-- begin SOURCE EXTRACT --

Hope you don't mind me bumping your YouTube progress thread to ask a few questions about Google Ads, specifically Google Shopping campaigns, as I've watched so many of your e-commerce/Google Ads videos that you've basically become my "go-to" person for any GSA questions...

I recently launched my first e-commerce store back in May and tested a few products by promoting them via Google Shopping campaigns, which was my first experience with the Shopping ads, but not Google Ads itself, as I run numerous search campaigns in the past.

Now putting aside the niche/product itself and a myriad of on-site factors that can influence the conversion rate, what I noticed with GSA campaigns is that Google triggers your ads for a very wide range of search terms.

I've done my best to write a very specific and detailed product title + description and also I go through the search term reports daily with my campaign, but adding irrelevant terms to the Negatives list seems like a never-ending process at the moment.

-- end SOURCE EXTRACT --
-- begin EXERCISE MATERIALS --

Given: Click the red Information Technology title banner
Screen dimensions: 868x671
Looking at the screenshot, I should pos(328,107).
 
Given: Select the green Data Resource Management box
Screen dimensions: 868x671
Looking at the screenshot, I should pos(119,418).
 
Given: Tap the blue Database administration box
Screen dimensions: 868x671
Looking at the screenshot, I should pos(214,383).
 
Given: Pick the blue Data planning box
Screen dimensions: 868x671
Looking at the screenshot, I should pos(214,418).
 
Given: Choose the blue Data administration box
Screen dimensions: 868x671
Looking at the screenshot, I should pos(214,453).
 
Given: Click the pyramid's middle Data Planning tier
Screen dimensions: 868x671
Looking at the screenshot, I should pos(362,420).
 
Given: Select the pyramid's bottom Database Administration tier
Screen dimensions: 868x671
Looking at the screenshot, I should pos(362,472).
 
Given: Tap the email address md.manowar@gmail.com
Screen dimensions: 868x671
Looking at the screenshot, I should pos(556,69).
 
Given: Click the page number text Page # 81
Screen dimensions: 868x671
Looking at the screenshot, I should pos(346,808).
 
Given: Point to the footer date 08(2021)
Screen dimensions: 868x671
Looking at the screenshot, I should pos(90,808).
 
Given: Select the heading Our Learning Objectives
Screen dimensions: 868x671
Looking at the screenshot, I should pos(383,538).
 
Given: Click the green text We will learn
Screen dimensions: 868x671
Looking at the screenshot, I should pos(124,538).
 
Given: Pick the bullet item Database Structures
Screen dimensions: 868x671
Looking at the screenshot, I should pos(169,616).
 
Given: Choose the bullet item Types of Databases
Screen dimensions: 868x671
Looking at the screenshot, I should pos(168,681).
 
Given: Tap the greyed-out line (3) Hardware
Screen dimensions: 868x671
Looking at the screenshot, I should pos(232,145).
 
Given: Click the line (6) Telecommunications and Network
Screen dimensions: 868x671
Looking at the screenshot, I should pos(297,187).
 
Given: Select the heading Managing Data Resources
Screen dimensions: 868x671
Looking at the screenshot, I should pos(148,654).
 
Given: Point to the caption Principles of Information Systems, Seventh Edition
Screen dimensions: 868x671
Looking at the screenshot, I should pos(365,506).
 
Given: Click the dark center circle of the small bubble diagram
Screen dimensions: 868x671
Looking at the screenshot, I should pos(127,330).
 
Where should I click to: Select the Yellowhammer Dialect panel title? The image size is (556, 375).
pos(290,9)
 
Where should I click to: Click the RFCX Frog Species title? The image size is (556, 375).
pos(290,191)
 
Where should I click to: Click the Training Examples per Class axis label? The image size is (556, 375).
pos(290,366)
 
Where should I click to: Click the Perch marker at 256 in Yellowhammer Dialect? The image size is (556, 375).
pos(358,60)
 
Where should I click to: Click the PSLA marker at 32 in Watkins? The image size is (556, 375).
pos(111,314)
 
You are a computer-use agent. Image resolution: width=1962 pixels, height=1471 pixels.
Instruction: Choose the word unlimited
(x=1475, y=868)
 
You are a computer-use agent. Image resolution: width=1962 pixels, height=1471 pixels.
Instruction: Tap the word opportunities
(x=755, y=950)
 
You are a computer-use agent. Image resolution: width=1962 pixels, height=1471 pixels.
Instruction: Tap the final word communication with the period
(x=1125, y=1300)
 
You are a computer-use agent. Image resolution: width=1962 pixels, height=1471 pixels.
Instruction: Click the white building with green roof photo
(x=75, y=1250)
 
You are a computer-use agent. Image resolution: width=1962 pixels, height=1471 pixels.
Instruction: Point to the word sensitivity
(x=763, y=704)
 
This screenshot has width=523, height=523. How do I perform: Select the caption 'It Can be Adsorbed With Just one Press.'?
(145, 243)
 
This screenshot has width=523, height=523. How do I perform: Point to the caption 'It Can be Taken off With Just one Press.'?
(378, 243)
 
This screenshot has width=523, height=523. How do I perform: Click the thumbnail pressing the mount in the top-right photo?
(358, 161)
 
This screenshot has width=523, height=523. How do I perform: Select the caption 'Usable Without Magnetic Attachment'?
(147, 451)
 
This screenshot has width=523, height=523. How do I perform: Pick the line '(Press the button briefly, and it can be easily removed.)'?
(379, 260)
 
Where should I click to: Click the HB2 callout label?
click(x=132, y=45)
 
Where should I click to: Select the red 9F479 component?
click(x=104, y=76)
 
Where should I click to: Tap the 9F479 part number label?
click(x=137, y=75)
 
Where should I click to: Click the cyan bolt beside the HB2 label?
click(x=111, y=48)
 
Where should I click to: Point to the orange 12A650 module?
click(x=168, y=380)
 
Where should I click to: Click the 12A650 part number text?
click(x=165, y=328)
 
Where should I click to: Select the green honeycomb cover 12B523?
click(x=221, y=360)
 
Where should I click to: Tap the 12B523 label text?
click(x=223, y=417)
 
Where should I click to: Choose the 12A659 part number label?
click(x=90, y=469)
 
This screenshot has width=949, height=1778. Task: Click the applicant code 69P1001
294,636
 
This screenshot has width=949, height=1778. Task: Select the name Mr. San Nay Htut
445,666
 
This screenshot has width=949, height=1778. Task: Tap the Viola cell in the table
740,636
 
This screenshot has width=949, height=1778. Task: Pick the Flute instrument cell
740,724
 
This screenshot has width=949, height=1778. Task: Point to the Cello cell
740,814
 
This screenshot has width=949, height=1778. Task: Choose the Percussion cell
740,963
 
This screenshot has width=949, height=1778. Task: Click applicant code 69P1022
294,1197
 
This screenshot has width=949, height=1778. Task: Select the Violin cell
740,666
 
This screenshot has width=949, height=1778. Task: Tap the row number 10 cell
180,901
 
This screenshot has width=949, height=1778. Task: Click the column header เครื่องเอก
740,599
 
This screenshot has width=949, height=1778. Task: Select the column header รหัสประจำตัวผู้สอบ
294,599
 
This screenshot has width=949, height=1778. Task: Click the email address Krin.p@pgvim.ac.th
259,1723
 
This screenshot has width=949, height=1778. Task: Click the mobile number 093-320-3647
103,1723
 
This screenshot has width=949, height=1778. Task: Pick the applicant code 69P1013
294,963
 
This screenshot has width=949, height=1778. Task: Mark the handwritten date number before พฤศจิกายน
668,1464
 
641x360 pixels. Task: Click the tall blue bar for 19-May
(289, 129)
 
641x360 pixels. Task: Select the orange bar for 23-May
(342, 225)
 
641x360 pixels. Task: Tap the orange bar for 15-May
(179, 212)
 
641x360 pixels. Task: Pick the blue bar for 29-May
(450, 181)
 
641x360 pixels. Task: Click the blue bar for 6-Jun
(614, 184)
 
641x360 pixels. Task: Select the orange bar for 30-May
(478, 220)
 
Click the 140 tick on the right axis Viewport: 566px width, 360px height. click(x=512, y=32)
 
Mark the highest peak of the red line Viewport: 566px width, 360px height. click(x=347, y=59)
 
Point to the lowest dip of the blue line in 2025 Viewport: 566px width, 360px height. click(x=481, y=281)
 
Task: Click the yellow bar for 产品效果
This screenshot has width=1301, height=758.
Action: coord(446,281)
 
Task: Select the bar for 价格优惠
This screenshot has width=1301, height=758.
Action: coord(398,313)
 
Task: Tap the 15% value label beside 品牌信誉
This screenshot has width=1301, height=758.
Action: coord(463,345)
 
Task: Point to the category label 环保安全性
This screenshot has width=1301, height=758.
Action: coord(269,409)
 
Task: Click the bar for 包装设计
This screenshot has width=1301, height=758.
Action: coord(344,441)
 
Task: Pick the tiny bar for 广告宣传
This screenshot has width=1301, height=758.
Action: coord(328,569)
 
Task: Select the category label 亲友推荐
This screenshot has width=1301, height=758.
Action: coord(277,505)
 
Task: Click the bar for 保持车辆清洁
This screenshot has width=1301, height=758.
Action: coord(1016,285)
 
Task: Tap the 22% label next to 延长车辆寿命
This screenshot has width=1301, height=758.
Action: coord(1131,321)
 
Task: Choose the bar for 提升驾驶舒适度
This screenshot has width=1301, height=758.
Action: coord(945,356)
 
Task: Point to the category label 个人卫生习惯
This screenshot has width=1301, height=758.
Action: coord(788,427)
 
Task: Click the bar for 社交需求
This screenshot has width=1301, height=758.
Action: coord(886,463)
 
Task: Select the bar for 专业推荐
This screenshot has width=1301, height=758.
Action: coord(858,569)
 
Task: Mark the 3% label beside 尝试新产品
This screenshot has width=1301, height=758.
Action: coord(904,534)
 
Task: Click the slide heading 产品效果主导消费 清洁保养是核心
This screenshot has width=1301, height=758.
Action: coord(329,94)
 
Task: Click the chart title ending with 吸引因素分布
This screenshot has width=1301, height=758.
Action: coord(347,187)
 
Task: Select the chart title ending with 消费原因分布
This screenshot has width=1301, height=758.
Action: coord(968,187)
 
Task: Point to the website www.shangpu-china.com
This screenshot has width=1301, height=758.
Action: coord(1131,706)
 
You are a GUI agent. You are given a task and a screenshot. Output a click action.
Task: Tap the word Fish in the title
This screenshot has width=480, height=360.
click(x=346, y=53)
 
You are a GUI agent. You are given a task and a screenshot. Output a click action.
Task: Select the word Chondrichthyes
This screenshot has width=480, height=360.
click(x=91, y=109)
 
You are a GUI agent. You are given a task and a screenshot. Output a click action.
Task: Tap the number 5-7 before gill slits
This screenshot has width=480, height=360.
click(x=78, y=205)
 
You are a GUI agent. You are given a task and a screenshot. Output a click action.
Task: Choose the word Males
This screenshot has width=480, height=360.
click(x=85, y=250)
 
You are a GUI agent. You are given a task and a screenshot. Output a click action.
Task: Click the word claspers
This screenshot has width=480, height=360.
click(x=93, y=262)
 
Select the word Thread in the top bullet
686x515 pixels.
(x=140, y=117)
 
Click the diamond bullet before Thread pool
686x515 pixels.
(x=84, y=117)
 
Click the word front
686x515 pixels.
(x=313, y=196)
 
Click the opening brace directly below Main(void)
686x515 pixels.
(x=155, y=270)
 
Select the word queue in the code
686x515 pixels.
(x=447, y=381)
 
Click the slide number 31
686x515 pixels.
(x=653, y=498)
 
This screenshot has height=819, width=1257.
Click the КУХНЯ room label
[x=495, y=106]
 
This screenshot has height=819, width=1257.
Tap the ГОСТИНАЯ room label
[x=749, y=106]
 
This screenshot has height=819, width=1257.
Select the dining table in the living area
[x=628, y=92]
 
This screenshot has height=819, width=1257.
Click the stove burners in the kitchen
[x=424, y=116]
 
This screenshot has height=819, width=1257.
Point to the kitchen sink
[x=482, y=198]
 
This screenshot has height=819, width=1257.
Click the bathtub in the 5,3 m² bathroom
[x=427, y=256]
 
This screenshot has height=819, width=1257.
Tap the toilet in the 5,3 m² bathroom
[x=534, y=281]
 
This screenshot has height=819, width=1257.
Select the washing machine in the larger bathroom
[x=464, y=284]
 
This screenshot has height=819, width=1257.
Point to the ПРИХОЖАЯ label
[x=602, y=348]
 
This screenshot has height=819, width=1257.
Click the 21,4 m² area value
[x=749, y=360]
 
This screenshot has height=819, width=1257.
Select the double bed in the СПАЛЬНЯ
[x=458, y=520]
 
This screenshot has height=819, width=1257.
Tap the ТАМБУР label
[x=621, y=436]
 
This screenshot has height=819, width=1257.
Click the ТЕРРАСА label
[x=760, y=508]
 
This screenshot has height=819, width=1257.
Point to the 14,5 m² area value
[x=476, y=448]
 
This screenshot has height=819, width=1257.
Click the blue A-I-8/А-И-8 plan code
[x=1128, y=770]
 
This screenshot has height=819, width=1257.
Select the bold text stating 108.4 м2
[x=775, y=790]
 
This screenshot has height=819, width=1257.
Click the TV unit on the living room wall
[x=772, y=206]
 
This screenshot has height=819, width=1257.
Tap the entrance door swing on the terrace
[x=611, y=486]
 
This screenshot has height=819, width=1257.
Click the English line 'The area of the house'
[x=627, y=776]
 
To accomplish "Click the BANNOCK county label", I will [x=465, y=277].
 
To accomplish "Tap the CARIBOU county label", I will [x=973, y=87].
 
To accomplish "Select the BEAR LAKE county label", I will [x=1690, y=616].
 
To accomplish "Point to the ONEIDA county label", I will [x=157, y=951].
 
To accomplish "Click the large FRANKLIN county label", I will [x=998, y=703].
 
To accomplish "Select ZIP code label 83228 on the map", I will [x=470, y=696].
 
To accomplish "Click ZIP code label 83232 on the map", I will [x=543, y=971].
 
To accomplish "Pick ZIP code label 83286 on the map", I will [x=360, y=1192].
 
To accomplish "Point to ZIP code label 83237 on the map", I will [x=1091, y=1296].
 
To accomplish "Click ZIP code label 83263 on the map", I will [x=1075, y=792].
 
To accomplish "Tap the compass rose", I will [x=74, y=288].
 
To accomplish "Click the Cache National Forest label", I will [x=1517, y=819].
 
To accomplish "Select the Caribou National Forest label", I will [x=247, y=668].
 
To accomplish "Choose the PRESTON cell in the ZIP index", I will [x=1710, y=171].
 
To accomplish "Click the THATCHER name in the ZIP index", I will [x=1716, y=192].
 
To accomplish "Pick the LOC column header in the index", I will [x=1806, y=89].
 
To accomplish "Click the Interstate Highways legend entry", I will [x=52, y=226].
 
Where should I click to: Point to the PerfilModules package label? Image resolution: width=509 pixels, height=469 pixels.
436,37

-- end EXERCISE MATERIALS --

**EXERCISE TASKS**
A. State how many lines of the records contain the string "word", counting case as significant. Give only the number.
B. Go on with the passage about Google Shopping campaigns, starting after its last sentence.
The text and the records come from unrelated sources.

**EXPECTED RESPONSES**
A. 11

B.
Unfortunately, with GSA campaigns we can't pick and choose the keywords that we'd like to bid on, so we rely on Google to "read" our product pages and trigger the ads for what it considers as relevant search terms.

This is especially an issue with products, which are designed to work with other things, like for example car parts, phone accessories, computer components, etc.

If I'm selling parts for a Ford Mustang, I don't want my ads to be triggered for other Ford models, let alone other car manufacturers. In reality, the negatives list gets even bigger, because I could be selling a very specific part, which is designed to fit only a 2005 special edition Ford Mustang, so you can imagine how much stuff would need to be neg'ed to prevent my ads from being triggered when people search for parts for older or newer Mustangs, or even other parts for a Ford Mustang.

My product is correctly categorised in Google's product listings and you would expect better targeting from them, but obviously the more clicks they can get from you, the better for them...

Almost 4 months later, I still find myself adding negative keywords for the same product I began selling in May 2021, because there's naturally a HUGE number of variations of irrelevant terms that Google thinks are relevant, but despite my efforts of carefully using exact and phrase match negatives to rule out as much rubbish as possible, Google manages to come up with more stuff every day.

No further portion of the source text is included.